Shaul Eyal - CIBC World Markets

Yeah.

Ron Moskovitz

It’s around 16 half 8,000 people.

Shaul Eyal - CIBC World Markets

All right. Thank you very much.

Ron Moskovitz

Thank you.

Operator

Our next question is from Larry Berlin, First Analysis.

Larry Berlin - First Analysis

Hi guys on the clean up factors. First of all what percentage of revenue came from managed services in the quarter?

Ron Moskovitz

It is somewhere between 35% to 40%.

Larry Berlin - First Analysis

Okay. Can you give us a normal geographic breakdown? We haven't done that in a while?

Ron Moskovitz

In geographic breakdown, we have 67% in North America, 27% in Europe and 10% in the rest of the world.

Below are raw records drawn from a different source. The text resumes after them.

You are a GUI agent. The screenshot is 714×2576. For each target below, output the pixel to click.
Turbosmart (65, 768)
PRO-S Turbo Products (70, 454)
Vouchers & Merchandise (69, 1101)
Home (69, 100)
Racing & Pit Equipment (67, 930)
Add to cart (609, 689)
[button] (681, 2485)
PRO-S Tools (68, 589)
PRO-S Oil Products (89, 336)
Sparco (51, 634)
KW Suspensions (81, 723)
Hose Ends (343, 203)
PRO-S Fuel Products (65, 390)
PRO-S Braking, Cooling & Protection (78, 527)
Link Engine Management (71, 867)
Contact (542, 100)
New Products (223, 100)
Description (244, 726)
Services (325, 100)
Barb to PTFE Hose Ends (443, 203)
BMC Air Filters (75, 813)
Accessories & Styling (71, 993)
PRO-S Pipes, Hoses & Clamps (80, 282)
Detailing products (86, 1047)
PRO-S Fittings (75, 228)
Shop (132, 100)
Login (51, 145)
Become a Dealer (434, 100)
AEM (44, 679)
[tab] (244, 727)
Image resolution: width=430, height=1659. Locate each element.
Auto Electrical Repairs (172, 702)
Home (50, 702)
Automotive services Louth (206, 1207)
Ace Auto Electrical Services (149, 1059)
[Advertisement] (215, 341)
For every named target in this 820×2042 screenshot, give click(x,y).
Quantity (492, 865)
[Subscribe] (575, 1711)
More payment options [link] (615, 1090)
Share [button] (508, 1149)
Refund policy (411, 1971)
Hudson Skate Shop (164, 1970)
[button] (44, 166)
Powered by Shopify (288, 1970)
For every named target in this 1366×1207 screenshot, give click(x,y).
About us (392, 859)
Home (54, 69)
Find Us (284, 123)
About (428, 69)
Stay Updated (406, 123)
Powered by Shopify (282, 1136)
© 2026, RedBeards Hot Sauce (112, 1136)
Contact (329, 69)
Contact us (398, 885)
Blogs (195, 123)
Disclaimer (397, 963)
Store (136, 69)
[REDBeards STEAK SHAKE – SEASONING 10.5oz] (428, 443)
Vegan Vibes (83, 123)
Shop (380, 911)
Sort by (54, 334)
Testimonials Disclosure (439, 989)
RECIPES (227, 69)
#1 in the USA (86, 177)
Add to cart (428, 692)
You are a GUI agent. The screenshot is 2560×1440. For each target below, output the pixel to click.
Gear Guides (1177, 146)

Larry Berlin - First Analysis

Okay. What was depreciation and amortization?

Ron Moskovitz

Depreciation and amortization let me check up on this. I have got that handy. It's overall $41 million, depreciation and amortization.

Larry Berlin - First Analysis

Okay. Then lastly normally, Dov, you say, how many total wins you had in a quarter and you skipped that one this time.

Dov Baharav

Yeah, actually and fairly it would not, by mistake. What is happening is, for quite sometime we are dealing this dilemma. Part of the reason we think that it's becoming less and less meaningful, is because we have a lot of numbers of small deals on their insight. Now we give value to some smaller components, in some cases with the OSS and as a matter of fact the actual number is becoming less and less meaningful. And we've told that actually the guidance is a better indication for where the business is going. For this specific quarter, the numbers were higher than last quarter, but again the number per se of wins does not mean as much and therefore we did not use it.

Larry Berlin - First Analysis

Okay. Well, look forward to seeing you next week. Thanks a lot.

Dov Baharav

Thank you.

Ron Moskovitz

Thank you.

Operator

And with that, this does conclude today's question-and-answer session. I would like to turn the conference back to management for closing comments.

Ron Moskovitz

Great, thank you. On behalf of the company thank you to everyone for attending the call, this concludes the call.